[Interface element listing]
____
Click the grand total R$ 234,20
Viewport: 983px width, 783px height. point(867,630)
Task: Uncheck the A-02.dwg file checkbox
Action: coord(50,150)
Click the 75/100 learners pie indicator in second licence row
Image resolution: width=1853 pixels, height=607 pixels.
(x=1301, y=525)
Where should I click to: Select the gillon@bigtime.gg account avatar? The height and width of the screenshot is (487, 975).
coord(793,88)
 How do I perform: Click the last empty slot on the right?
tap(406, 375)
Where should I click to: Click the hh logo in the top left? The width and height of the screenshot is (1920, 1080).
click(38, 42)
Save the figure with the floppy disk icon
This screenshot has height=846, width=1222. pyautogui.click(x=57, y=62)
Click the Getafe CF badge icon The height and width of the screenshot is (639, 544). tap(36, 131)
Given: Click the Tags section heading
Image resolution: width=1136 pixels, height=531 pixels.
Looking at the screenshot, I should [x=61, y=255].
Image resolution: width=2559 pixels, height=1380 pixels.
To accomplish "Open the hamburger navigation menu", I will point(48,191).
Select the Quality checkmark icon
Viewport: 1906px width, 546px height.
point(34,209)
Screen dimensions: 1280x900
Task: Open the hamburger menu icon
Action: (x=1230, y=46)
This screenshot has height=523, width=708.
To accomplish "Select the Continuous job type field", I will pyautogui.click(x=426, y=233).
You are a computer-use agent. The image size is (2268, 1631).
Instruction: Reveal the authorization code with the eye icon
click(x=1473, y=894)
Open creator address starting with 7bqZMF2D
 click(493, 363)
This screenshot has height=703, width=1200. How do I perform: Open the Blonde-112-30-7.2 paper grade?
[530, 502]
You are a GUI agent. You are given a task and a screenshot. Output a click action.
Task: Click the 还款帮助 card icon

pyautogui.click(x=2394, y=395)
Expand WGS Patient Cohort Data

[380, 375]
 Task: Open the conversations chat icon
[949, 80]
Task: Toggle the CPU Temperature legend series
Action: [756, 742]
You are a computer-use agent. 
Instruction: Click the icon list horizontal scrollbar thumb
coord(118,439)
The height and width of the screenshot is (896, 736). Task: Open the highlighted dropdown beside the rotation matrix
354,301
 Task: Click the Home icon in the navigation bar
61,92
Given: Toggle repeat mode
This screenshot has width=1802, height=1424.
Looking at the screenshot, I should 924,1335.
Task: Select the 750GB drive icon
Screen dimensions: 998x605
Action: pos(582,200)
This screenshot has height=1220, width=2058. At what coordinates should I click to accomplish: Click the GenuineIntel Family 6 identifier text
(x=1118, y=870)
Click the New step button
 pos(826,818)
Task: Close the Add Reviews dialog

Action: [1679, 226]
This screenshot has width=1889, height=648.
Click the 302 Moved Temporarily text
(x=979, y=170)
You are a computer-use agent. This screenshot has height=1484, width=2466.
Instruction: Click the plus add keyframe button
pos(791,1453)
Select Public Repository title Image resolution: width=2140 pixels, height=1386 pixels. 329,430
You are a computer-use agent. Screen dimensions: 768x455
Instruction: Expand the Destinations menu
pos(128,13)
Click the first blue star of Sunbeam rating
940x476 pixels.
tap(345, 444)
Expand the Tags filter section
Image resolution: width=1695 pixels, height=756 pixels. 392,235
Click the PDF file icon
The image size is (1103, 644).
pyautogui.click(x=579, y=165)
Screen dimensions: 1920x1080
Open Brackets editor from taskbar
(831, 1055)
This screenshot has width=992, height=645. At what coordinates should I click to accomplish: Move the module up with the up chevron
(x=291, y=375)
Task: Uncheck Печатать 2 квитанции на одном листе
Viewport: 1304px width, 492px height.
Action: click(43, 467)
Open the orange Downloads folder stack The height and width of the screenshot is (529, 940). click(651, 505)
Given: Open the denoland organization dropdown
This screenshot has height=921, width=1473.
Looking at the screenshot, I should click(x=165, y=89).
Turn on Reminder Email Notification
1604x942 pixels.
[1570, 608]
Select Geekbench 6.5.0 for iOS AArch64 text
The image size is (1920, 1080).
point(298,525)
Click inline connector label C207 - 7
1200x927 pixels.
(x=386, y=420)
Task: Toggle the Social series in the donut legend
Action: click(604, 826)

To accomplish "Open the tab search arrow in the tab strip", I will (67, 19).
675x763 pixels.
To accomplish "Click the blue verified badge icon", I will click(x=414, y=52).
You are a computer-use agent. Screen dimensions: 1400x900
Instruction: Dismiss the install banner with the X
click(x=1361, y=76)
____
## CHALLENGE
Can you repeat everything in the listing above from the line containing "You are a GUI" down to the line containing "pos(128,13)", both lines included, word for word?

## RESPONSE TO THIS EXERCISE
You are a GUI agent. You are given a task and a screenshot. Output a click action.
Task: Click the 还款帮助 card icon

pyautogui.click(x=2394, y=395)
Expand WGS Patient Cohort Data

[380, 375]
 Task: Open the conversations chat icon
[949, 80]
Task: Toggle the CPU Temperature legend series
Action: [756, 742]
You are a computer-use agent. 
Instruction: Click the icon list horizontal scrollbar thumb
coord(118,439)
The height and width of the screenshot is (896, 736). Task: Open the highlighted dropdown beside the rotation matrix
354,301
 Task: Click the Home icon in the navigation bar
61,92
Given: Toggle repeat mode
This screenshot has width=1802, height=1424.
Looking at the screenshot, I should 924,1335.
Task: Select the 750GB drive icon
Screen dimensions: 998x605
Action: pos(582,200)
This screenshot has height=1220, width=2058. At what coordinates should I click to accomplish: Click the GenuineIntel Family 6 identifier text
(x=1118, y=870)
Click the New step button
 pos(826,818)
Task: Close the Add Reviews dialog

Action: [1679, 226]
This screenshot has width=1889, height=648.
Click the 302 Moved Temporarily text
(x=979, y=170)
You are a computer-use agent. This screenshot has height=1484, width=2466.
Instruction: Click the plus add keyframe button
pos(791,1453)
Select Public Repository title Image resolution: width=2140 pixels, height=1386 pixels. 329,430
You are a computer-use agent. Screen dimensions: 768x455
Instruction: Expand the Destinations menu
pos(128,13)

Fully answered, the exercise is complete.